PROBLEM TO WORK ON = Please format the part of the data that opens with the line containing "Click the Operator dropdown triangle arrow" and closes with the line containing "The height and" as a JSON list of strings, one string per line. Skip blank lines and leave the pictures out.

MATERIAL FOR THIS TASK =

+++

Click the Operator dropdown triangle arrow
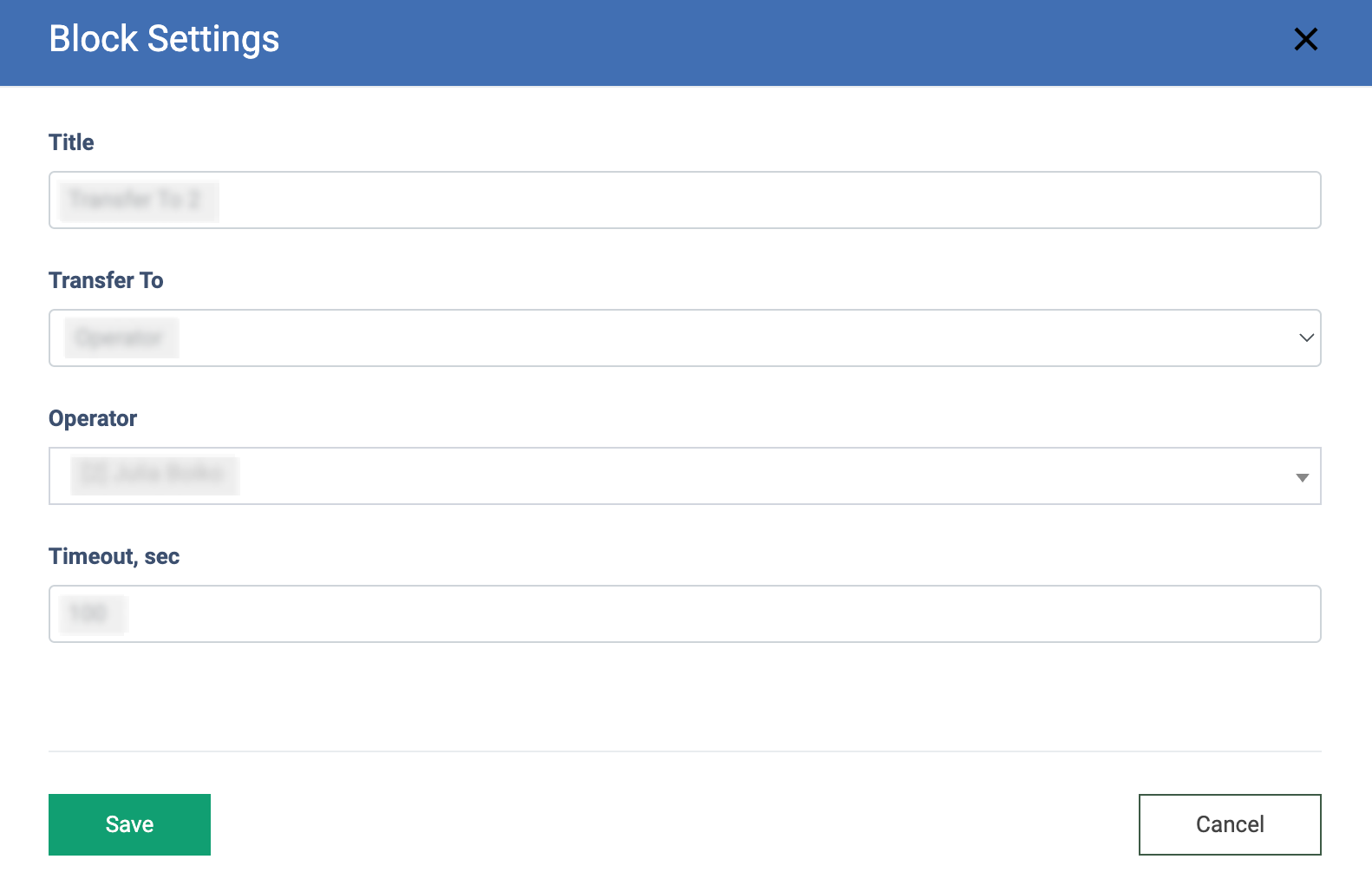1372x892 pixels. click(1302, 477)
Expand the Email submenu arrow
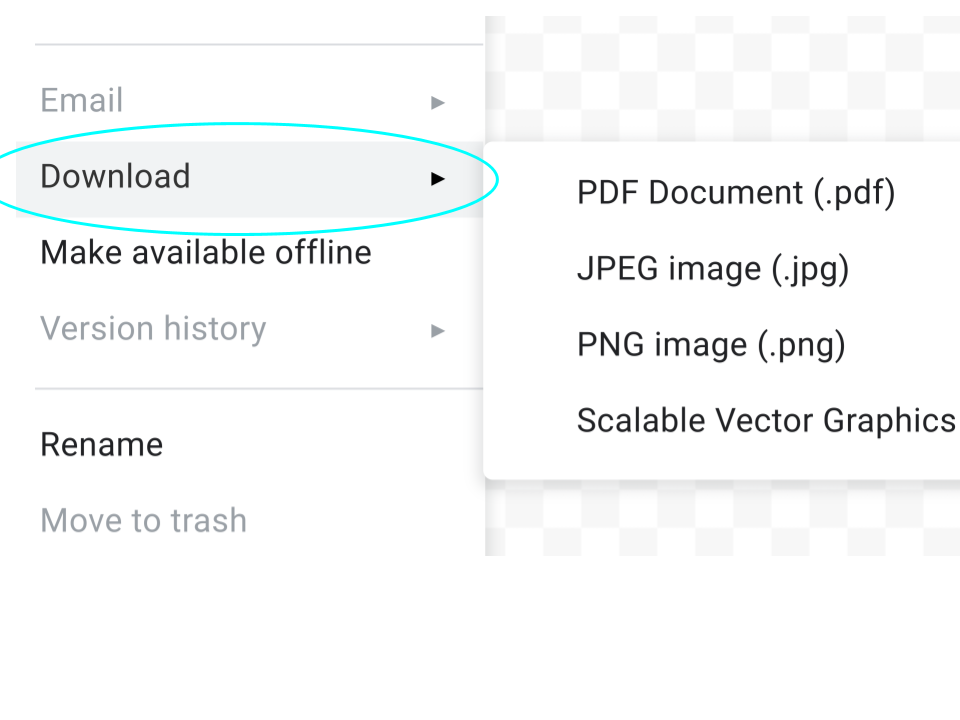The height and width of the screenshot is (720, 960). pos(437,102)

+++

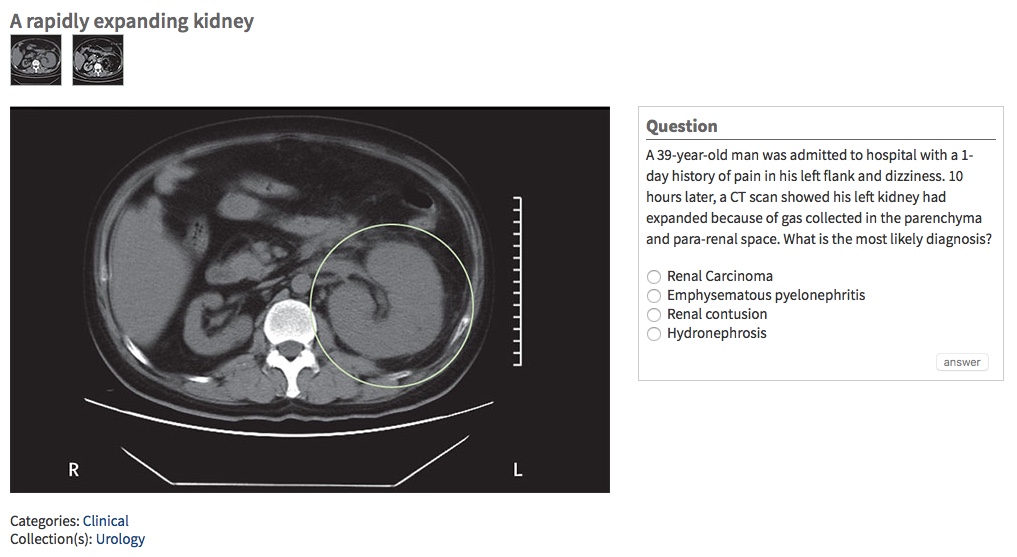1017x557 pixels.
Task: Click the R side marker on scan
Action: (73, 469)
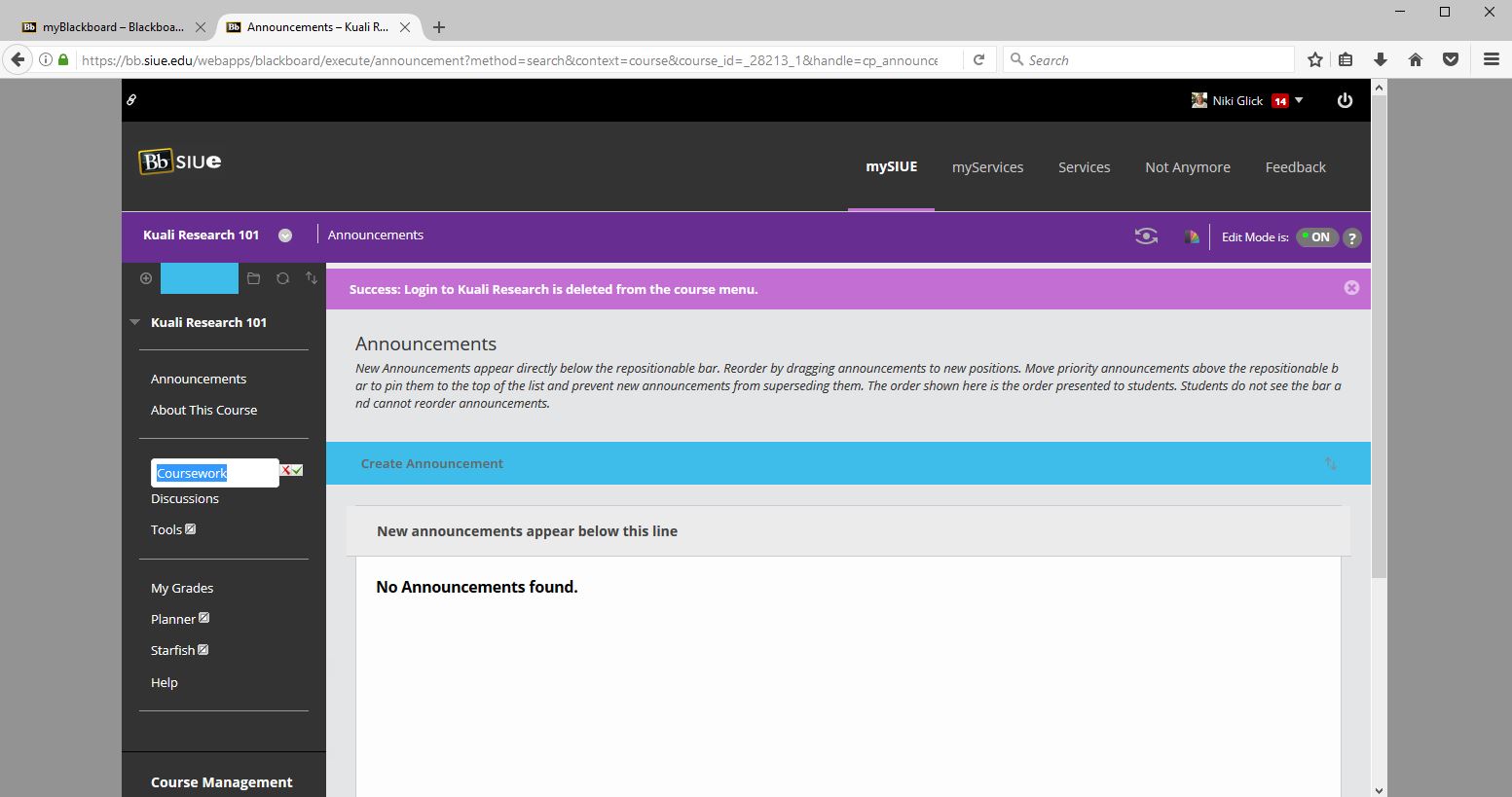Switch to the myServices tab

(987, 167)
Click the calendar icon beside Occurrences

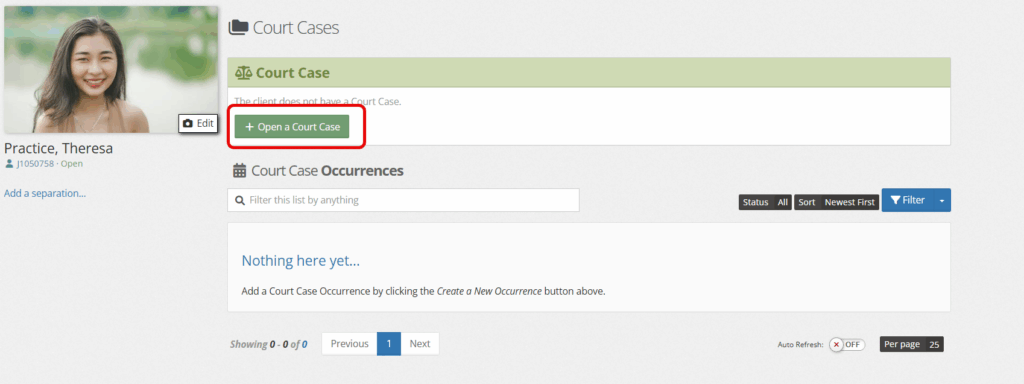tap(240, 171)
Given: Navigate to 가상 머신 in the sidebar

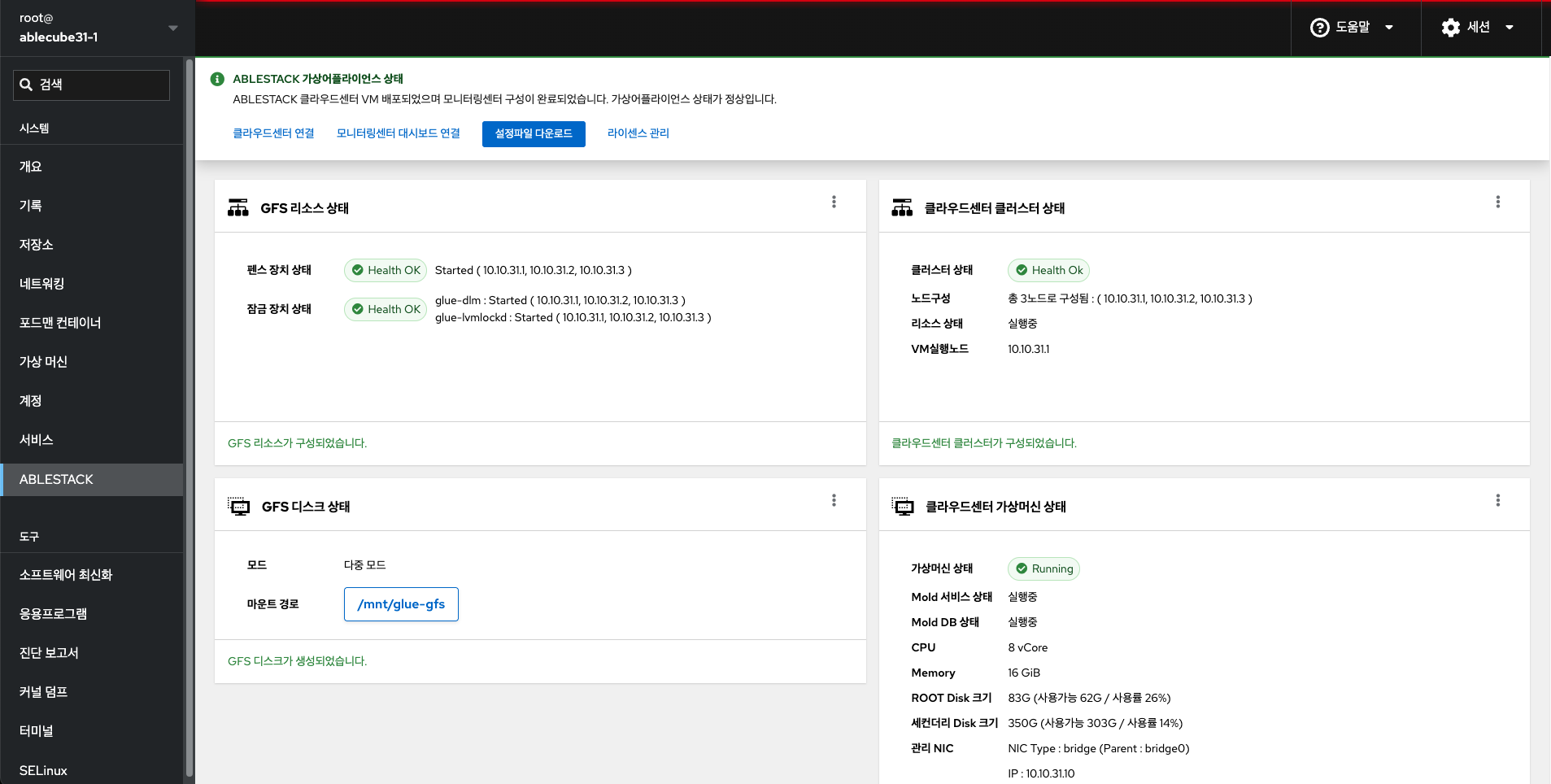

+++

ANSWER BELOW =
[
  "Click the Operator dropdown triangle arrow",
  "1372x892 pixels. click(1302, 477)",
  "Expand the Email submenu arrow",
  "The height and width of the screenshot is (720, 960). pos(437,102)"
]